Start of Entries provided

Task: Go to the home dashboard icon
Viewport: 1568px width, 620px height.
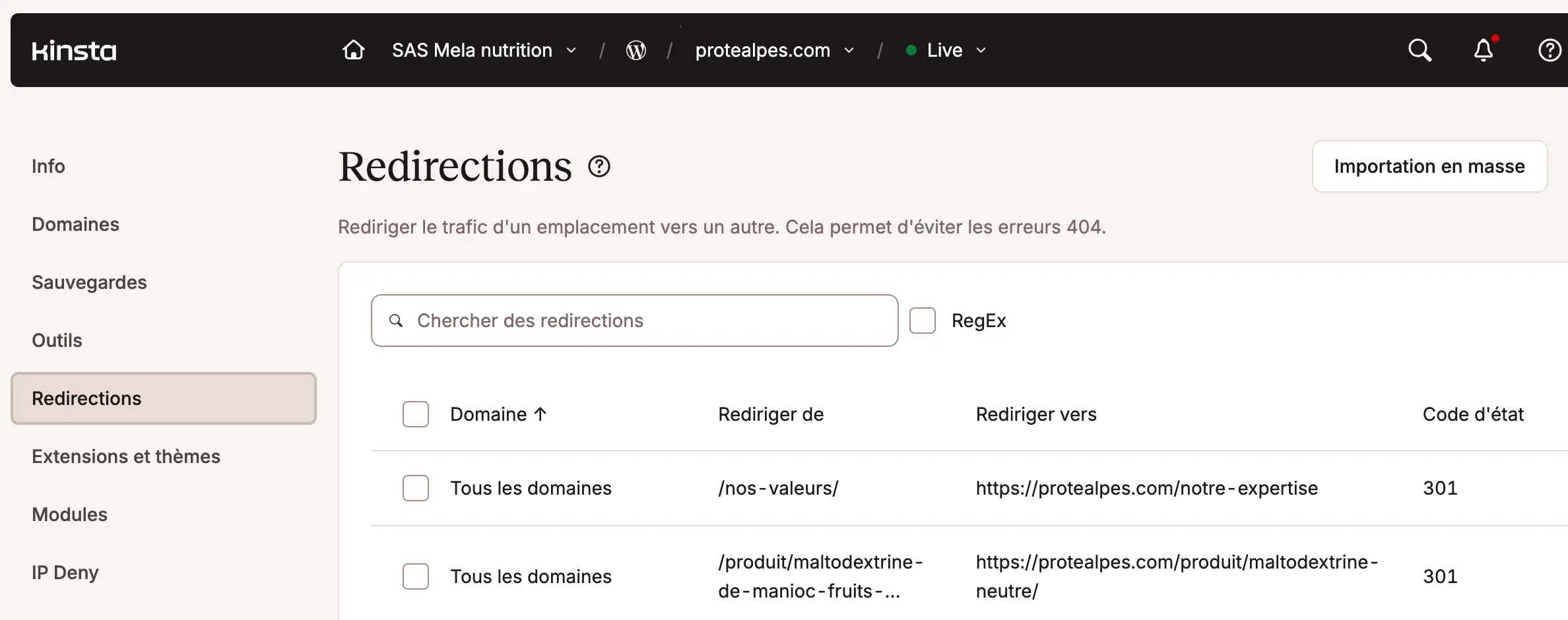Action: [x=354, y=50]
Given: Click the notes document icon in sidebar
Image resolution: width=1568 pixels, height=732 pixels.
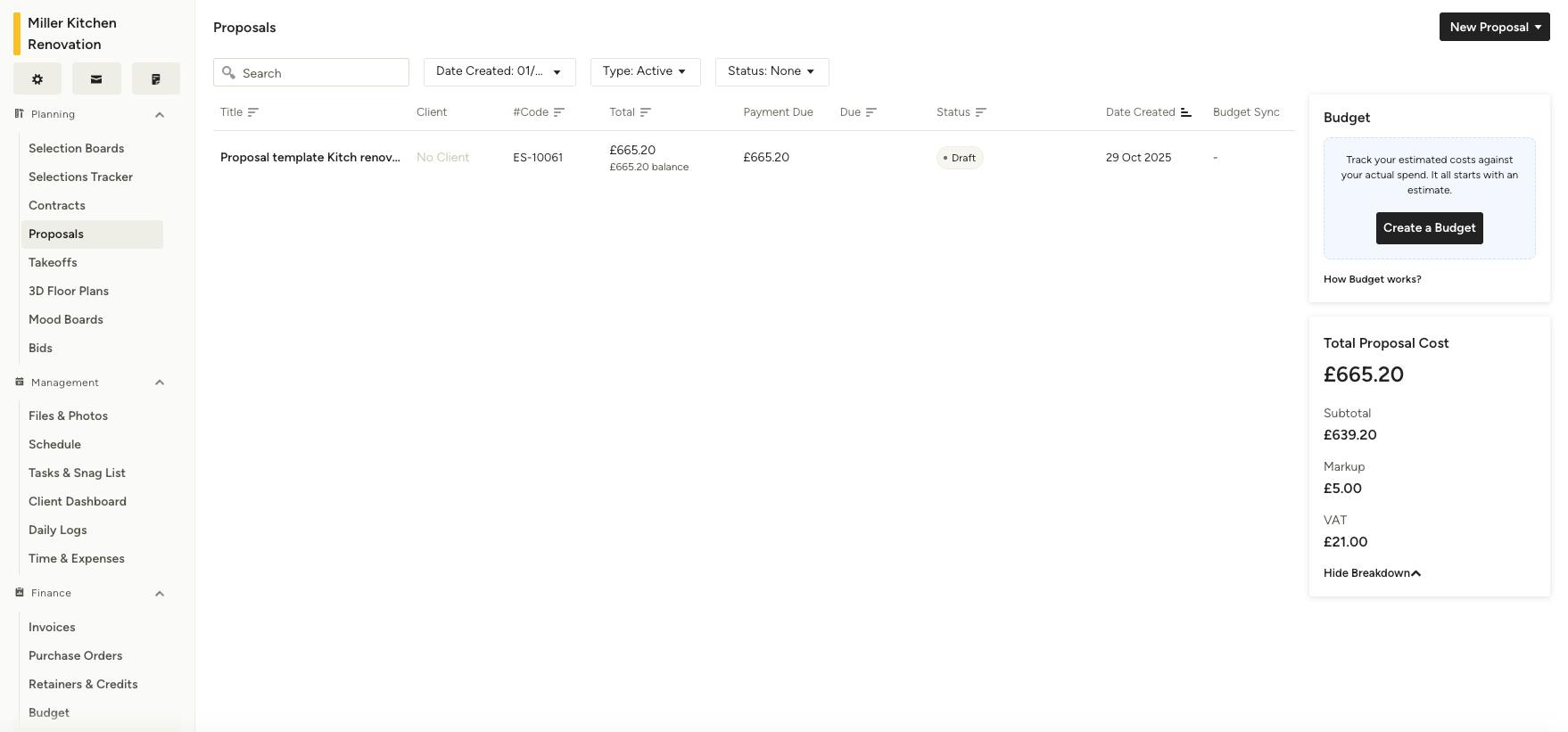Looking at the screenshot, I should pos(156,79).
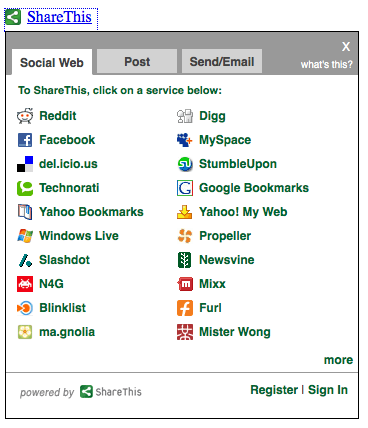
Task: Click the del.icio.us checkered icon
Action: point(25,164)
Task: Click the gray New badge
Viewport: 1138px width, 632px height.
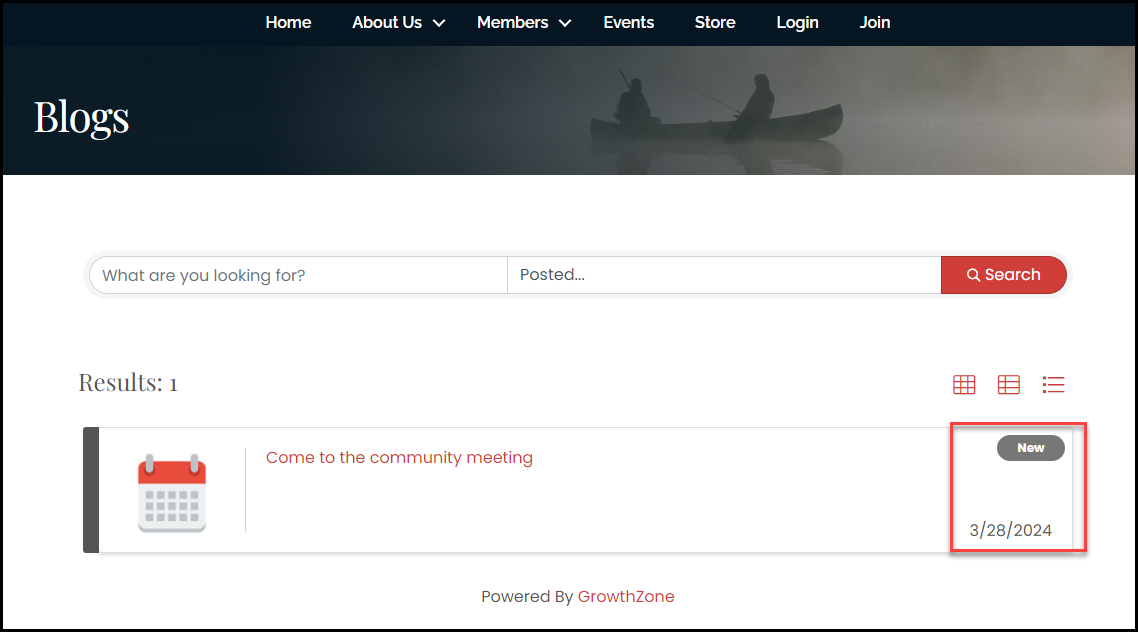Action: click(1030, 448)
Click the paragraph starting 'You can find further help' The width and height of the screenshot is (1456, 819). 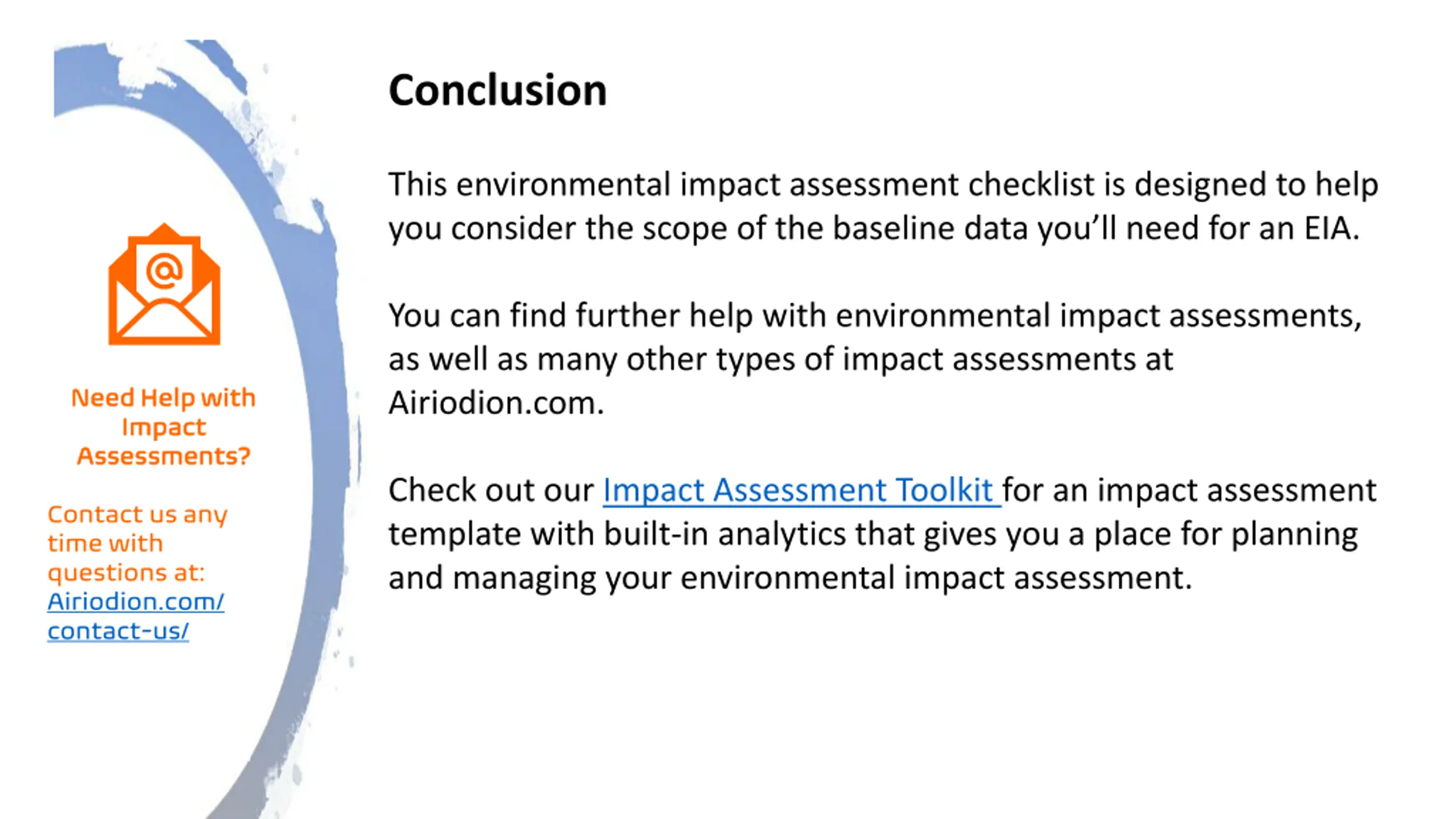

End of Entries provided

▶ [Activity] Everything in the entries except the images must be copied exactly.

▶ [Task solution]
Task: Go to the home dashboard icon
Viewport: 1568px width, 620px height.
Action: [x=354, y=50]
Given: Click the notes document icon in sidebar
Image resolution: width=1568 pixels, height=732 pixels.
Looking at the screenshot, I should pos(156,79).
Task: Click the del.icio.us checkered icon
Action: point(25,164)
Task: Click the gray New badge
Viewport: 1138px width, 632px height.
Action: click(1030, 448)
Click the paragraph starting 'You can find further help' The width and height of the screenshot is (1456, 819). 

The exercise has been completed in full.